(Records excerpted from a collection)
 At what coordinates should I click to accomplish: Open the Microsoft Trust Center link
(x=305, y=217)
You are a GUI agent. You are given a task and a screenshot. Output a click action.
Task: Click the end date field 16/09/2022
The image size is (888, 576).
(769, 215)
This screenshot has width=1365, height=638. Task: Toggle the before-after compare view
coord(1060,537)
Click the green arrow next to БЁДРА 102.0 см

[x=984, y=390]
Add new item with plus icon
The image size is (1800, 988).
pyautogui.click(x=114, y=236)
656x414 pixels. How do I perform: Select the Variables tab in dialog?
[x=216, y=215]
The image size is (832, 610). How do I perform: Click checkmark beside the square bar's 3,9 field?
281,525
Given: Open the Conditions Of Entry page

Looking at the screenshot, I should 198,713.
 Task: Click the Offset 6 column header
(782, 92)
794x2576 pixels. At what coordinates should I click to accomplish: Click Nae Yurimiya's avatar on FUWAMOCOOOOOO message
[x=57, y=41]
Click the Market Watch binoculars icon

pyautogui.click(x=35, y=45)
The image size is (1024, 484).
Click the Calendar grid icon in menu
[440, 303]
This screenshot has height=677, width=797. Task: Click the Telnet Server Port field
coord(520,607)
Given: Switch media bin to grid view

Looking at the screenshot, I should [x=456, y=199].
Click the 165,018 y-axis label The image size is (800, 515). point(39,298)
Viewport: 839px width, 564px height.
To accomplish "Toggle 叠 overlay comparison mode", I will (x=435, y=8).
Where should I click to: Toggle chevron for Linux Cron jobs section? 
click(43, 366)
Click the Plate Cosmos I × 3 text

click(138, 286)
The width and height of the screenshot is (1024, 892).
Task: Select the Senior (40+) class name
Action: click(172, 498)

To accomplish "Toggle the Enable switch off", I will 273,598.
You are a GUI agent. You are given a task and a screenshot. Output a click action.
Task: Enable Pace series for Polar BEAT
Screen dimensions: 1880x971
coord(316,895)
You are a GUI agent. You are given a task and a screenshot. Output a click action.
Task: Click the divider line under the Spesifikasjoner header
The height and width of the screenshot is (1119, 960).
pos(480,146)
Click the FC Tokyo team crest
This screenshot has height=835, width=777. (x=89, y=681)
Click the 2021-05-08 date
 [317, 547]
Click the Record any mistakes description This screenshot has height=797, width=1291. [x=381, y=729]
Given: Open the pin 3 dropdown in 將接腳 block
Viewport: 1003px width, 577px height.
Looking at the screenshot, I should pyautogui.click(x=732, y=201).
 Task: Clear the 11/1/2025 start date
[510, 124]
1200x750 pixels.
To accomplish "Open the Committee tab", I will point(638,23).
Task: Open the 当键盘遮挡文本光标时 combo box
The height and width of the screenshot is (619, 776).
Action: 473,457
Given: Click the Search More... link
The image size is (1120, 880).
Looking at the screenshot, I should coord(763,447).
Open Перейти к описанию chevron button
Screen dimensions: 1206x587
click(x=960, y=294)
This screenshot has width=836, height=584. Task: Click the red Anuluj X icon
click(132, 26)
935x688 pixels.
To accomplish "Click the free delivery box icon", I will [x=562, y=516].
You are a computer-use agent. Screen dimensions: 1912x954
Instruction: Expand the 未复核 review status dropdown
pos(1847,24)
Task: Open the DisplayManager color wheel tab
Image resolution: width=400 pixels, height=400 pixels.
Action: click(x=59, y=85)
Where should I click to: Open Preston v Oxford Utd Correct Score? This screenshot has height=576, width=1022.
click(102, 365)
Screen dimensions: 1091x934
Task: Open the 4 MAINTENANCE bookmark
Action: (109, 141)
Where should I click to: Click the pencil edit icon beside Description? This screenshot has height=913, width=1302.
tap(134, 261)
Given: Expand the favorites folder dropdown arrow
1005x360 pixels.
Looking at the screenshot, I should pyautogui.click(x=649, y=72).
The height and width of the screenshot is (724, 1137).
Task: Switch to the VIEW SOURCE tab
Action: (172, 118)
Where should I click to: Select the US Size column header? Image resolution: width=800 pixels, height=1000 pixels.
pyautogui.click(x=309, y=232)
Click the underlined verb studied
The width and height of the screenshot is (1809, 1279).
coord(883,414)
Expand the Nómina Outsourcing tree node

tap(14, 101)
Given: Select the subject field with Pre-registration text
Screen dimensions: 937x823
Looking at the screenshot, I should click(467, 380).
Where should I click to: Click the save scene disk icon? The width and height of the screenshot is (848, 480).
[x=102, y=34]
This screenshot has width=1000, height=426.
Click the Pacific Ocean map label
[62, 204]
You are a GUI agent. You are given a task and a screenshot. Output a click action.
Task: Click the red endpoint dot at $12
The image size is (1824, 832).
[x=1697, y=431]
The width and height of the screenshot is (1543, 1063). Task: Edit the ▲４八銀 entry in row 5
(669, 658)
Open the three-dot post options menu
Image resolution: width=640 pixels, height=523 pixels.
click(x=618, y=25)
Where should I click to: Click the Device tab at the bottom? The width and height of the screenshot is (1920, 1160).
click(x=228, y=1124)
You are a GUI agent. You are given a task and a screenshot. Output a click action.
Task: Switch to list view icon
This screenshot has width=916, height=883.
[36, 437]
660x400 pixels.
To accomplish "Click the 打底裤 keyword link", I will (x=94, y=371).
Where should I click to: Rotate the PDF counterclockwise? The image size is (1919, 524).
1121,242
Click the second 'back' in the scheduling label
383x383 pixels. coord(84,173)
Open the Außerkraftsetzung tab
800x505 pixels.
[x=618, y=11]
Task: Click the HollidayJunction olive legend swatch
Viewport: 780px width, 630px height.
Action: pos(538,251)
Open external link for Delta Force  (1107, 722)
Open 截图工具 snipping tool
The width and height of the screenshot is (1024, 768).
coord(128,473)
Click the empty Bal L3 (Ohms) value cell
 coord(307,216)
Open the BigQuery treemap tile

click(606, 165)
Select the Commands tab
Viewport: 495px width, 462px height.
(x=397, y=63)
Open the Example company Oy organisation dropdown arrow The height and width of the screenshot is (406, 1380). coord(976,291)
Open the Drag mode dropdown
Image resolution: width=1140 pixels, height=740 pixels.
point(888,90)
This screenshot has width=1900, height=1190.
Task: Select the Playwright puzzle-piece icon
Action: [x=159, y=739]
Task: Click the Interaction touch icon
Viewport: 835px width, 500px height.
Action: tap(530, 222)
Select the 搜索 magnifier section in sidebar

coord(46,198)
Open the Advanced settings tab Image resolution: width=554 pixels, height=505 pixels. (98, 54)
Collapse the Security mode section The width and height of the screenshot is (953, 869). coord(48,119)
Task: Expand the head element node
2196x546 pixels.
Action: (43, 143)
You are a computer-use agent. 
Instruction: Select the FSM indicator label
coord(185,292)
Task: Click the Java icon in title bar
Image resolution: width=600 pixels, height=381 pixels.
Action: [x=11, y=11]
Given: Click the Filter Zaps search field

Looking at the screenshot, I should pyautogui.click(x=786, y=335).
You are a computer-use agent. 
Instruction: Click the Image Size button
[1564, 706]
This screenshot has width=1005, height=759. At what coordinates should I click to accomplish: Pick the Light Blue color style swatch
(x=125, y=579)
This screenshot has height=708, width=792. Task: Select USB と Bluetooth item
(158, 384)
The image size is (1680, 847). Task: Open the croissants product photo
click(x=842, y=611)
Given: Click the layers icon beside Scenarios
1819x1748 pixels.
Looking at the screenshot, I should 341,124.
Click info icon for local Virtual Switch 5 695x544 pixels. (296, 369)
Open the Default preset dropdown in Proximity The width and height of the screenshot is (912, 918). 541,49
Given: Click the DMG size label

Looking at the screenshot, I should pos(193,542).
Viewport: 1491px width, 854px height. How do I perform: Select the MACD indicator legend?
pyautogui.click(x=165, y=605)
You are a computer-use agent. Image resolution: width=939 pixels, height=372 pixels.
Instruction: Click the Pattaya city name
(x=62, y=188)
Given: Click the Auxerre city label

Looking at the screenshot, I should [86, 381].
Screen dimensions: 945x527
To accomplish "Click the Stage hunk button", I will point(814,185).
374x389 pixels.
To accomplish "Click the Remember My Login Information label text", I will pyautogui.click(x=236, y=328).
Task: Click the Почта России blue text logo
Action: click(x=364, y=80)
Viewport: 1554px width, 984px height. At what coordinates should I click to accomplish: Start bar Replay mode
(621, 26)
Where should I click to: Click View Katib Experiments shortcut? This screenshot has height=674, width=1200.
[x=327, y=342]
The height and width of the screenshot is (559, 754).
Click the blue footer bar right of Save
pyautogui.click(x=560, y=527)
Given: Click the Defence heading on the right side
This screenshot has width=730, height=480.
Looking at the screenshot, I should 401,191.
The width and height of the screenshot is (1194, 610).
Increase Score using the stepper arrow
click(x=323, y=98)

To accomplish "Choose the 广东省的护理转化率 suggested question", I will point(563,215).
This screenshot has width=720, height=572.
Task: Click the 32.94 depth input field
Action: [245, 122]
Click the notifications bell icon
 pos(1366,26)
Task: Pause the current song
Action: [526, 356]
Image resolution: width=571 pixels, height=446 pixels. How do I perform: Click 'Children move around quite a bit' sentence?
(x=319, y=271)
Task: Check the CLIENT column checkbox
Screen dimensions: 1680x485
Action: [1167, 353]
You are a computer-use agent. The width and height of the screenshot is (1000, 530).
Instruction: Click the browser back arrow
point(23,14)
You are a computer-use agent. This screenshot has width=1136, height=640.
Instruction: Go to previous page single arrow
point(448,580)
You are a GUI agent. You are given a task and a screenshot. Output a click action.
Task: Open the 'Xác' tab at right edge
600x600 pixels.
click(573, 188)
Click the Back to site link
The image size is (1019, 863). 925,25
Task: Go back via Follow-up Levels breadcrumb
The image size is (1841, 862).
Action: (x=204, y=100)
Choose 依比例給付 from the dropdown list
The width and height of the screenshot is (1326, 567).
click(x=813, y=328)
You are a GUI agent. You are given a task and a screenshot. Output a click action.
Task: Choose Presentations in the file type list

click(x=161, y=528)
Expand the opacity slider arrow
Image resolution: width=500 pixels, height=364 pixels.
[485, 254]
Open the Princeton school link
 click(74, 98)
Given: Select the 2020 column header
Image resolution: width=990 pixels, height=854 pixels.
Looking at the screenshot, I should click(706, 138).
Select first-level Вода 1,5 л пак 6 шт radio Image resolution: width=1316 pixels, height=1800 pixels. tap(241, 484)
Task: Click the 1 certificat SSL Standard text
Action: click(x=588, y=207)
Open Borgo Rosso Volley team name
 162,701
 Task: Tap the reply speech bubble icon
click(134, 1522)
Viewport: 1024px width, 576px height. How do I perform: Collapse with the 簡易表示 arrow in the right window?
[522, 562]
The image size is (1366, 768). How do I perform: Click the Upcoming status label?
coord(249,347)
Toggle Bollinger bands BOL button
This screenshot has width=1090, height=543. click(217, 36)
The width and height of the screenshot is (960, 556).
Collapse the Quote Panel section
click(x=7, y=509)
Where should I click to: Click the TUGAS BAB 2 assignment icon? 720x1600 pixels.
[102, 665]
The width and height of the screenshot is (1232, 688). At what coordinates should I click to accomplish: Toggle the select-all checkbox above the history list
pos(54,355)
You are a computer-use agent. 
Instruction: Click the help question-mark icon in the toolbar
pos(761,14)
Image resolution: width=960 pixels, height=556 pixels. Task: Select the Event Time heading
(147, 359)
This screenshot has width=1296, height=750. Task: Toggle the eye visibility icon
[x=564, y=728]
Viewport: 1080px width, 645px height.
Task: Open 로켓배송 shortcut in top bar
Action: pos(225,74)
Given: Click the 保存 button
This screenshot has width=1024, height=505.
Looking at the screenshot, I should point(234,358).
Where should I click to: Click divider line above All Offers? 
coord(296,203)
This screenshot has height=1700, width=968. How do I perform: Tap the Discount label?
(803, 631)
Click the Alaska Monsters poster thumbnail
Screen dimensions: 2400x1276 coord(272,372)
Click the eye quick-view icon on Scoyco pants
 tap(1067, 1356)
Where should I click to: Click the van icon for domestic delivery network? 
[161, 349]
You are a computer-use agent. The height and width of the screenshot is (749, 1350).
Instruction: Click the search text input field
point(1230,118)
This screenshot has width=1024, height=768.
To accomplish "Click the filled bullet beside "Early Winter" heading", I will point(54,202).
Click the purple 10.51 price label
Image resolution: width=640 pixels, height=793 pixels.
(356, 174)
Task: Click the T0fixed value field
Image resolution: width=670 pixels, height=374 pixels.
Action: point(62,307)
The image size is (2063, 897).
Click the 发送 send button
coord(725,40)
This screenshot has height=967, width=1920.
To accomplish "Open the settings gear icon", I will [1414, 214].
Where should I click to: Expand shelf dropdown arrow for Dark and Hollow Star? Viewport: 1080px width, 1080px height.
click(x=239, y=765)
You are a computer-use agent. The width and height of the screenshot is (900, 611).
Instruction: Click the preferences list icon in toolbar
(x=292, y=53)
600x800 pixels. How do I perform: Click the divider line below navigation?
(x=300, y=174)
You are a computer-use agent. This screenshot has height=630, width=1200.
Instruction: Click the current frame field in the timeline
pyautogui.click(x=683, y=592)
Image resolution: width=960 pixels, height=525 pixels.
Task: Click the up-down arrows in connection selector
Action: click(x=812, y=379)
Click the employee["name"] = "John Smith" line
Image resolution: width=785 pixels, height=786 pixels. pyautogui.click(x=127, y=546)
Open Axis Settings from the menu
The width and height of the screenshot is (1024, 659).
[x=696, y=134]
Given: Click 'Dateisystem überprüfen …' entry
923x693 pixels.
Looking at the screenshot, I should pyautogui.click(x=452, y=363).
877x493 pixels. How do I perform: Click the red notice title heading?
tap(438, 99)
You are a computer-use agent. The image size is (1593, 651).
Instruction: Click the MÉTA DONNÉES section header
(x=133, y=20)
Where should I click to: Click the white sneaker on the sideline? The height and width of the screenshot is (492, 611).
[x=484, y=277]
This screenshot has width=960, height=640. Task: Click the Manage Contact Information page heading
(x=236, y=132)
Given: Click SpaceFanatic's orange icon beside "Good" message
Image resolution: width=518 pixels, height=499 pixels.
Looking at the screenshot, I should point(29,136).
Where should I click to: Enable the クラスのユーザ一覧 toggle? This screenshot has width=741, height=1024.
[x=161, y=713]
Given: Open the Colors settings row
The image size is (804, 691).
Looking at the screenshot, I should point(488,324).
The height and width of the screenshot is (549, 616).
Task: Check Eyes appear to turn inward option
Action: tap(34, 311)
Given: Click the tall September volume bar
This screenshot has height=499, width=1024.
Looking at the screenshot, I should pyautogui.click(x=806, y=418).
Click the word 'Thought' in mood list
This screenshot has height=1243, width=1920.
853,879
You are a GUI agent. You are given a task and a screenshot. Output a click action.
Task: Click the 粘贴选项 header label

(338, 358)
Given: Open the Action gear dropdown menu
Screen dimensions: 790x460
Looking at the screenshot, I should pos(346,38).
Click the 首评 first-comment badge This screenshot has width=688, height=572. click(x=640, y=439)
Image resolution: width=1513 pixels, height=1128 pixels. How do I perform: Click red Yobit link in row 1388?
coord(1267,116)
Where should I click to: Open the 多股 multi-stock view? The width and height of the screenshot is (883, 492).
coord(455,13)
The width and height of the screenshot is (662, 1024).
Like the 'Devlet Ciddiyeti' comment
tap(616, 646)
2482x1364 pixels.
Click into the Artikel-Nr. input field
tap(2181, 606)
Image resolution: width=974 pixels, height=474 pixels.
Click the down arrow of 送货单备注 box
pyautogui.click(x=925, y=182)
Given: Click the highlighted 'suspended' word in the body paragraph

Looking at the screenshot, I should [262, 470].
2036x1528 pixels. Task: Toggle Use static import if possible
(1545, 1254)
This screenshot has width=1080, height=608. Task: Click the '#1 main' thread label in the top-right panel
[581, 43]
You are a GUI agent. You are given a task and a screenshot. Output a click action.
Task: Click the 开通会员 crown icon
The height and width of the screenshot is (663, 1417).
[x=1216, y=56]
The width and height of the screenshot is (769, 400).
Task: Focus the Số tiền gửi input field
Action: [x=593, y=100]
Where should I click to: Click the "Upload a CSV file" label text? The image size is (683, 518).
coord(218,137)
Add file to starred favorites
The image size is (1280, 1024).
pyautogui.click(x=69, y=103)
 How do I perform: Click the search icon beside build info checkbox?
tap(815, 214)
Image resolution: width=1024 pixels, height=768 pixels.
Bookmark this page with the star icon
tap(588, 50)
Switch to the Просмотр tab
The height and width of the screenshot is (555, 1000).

» **DESCRIPTION OF THE TASK**: When you reach the line with "2482x1364 pixels." in the records above, start writing out lines exactly, and stop once the line with "Task: Click the 开通会员 crown icon" has been written; include nothing else.

» **WRITTEN ANSWER**:
2482x1364 pixels.
Click into the Artikel-Nr. input field
tap(2181, 606)
Image resolution: width=974 pixels, height=474 pixels.
Click the down arrow of 送货单备注 box
pyautogui.click(x=925, y=182)
Given: Click the highlighted 'suspended' word in the body paragraph

Looking at the screenshot, I should [262, 470].
2036x1528 pixels. Task: Toggle Use static import if possible
(1545, 1254)
This screenshot has width=1080, height=608. Task: Click the '#1 main' thread label in the top-right panel
[581, 43]
You are a GUI agent. You are given a task and a screenshot. Output a click action.
Task: Click the 开通会员 crown icon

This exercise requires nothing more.